Task statement =
When the line containing "Privacy Policy (83, 1515)" appears in the data below, begin copying there and stop only after the line containing "offcutkenya@gmail.com (123, 611)".

Data extract =
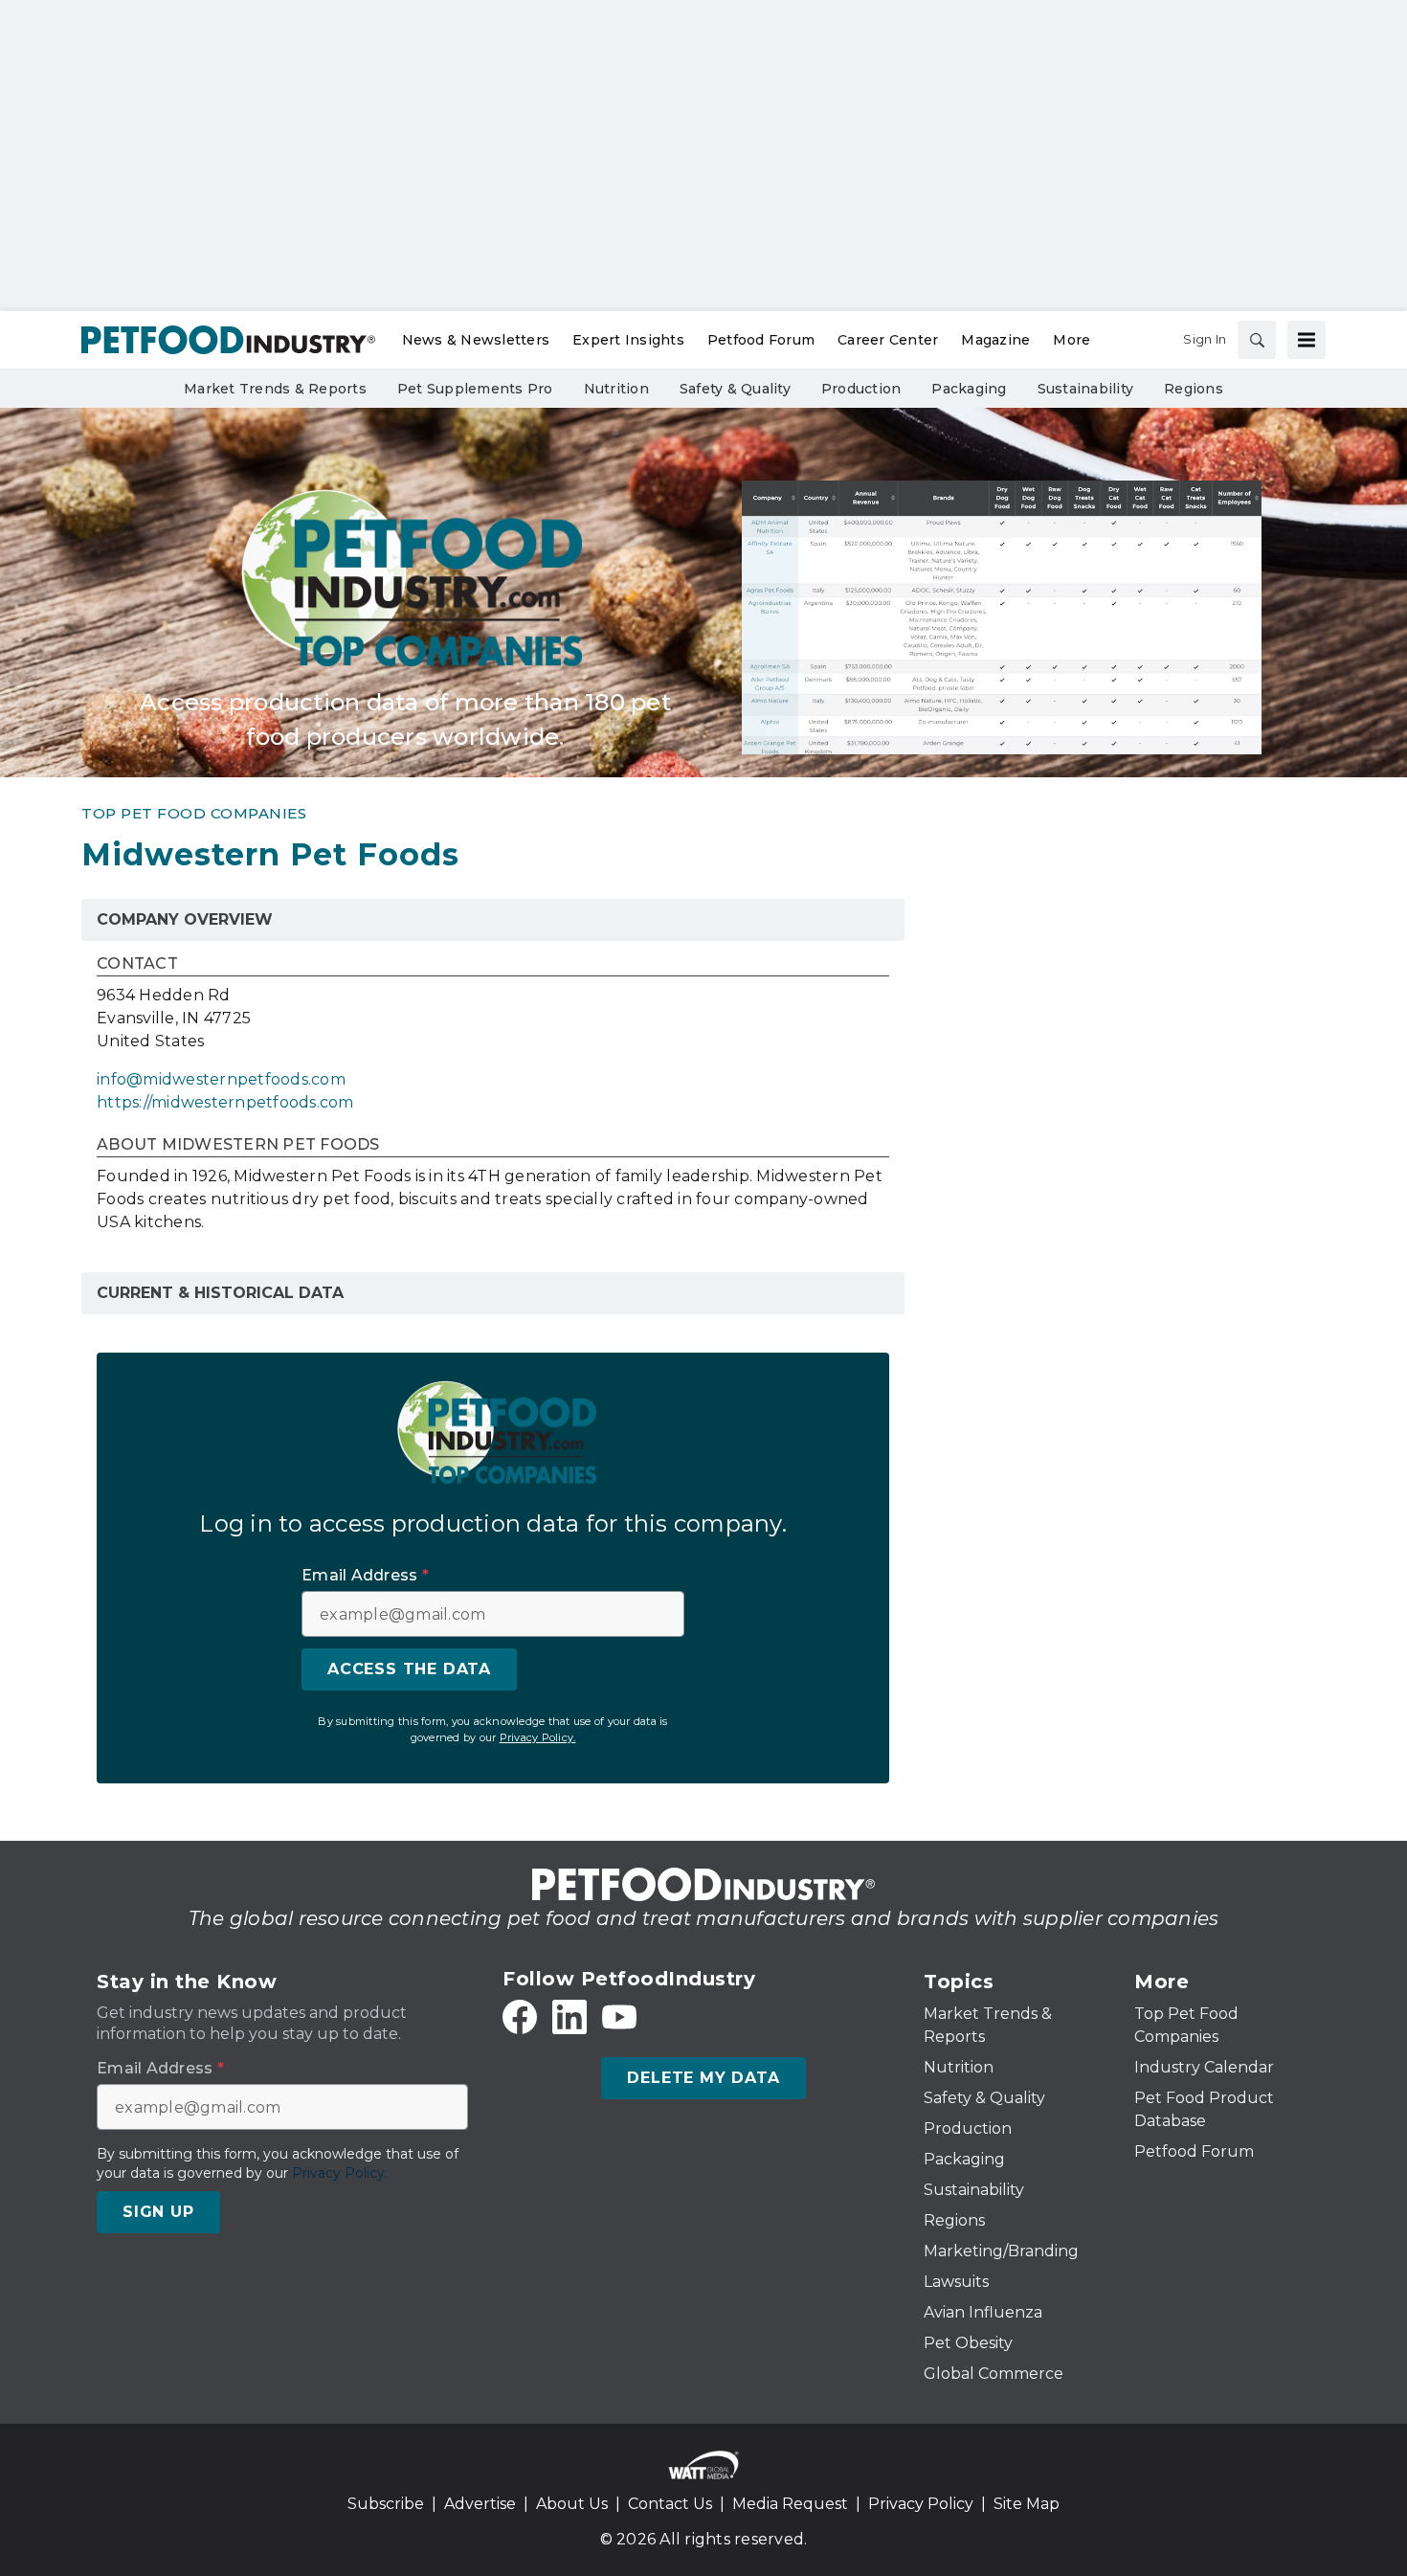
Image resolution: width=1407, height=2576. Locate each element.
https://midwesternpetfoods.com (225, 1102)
--
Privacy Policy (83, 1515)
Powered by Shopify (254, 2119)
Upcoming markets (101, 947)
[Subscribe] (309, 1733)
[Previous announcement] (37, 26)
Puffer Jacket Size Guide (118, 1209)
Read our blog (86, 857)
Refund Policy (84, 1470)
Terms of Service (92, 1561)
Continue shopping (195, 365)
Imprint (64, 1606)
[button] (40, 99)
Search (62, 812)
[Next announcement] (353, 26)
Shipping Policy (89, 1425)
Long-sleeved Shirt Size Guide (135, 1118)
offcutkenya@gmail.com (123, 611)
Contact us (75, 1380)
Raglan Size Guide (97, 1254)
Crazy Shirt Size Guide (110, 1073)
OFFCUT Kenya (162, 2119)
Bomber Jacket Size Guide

Response area =
Privacy Policy (83, 1515)
Powered by Shopify (254, 2119)
Upcoming markets (101, 947)
[Subscribe] (309, 1733)
[Previous announcement] (37, 26)
Puffer Jacket Size Guide (118, 1209)
Read our blog (86, 857)
Refund Policy (84, 1470)
Terms of Service (92, 1561)
Continue shopping (195, 365)
Imprint (64, 1606)
[button] (40, 99)
Search (62, 812)
[Next announcement] (353, 26)
Shipping Policy (89, 1425)
Long-sleeved Shirt Size Guide (135, 1118)
offcutkenya@gmail.com (123, 611)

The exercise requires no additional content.